▶ _Directions for this task_: Keep every line of the data below that has the string "green" and present those lines.

▶ _Data supplied_:
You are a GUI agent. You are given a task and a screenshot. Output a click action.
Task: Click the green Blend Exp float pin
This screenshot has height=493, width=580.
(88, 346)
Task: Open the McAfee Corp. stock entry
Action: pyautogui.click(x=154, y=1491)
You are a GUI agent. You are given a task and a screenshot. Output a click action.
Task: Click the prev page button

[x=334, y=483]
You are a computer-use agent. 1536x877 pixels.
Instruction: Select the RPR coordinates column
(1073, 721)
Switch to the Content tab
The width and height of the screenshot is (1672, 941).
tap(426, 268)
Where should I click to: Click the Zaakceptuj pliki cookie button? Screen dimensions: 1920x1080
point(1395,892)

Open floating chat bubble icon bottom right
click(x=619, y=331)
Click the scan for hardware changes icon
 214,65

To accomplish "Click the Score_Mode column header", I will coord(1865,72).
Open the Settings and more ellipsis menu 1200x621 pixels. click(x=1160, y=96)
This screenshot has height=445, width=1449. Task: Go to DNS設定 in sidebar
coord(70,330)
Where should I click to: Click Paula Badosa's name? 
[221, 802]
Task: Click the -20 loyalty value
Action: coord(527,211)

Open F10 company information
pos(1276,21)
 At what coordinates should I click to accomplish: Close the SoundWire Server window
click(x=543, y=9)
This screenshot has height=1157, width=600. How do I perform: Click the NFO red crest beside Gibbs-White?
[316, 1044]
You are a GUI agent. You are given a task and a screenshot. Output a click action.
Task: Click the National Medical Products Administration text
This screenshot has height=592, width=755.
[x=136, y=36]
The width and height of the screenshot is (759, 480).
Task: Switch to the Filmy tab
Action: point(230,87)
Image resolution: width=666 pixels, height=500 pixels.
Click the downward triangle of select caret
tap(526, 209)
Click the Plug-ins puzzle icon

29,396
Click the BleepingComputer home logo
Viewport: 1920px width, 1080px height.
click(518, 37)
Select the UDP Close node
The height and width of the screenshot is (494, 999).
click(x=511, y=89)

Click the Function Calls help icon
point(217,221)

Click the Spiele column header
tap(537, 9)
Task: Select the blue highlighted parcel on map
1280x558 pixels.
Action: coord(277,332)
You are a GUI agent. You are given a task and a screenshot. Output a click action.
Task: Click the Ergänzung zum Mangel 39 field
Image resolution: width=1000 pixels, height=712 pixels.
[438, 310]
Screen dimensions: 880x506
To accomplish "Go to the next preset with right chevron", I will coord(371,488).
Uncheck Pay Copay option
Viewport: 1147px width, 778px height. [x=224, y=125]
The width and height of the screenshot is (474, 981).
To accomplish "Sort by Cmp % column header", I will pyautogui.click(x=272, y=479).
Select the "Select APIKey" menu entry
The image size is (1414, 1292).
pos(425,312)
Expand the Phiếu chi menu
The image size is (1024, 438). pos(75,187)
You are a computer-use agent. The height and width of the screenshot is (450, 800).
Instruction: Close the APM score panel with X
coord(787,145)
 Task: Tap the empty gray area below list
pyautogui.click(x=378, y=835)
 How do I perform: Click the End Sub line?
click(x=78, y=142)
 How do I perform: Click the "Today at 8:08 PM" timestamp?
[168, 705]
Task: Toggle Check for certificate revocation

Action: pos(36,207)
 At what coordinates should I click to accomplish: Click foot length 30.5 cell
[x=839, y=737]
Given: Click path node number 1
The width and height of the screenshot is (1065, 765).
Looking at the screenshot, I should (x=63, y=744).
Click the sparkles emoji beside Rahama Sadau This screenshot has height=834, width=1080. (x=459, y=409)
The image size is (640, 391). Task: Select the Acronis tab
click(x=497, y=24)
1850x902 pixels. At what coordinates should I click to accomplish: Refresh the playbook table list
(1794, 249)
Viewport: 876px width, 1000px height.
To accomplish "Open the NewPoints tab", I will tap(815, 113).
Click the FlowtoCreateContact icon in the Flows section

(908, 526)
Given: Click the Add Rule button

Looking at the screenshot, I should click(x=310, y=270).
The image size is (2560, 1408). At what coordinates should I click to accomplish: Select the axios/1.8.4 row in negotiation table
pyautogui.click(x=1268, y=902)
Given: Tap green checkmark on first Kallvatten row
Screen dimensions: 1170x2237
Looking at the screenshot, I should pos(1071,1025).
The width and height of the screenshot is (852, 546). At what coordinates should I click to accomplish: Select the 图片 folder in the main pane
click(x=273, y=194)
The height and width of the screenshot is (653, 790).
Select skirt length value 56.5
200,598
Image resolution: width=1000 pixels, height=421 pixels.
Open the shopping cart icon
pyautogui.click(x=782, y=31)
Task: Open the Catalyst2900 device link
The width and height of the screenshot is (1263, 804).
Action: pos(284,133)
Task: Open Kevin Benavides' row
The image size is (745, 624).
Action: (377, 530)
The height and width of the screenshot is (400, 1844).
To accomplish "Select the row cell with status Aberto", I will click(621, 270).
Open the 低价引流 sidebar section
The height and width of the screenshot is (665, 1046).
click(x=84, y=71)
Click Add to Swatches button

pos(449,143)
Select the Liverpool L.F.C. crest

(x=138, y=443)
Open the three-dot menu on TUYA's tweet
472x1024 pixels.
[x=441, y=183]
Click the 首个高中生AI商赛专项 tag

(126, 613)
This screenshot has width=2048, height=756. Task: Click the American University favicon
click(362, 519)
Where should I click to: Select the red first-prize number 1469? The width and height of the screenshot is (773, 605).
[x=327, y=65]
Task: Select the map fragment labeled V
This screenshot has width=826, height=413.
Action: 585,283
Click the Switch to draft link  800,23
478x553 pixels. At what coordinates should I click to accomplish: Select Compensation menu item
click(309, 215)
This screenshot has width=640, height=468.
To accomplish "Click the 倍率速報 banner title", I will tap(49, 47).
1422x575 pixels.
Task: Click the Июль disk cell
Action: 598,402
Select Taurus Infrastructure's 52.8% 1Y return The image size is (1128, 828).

▶ _Task solution_:
Task: Click the green Blend Exp float pin
Given: Tap green checkmark on first Kallvatten row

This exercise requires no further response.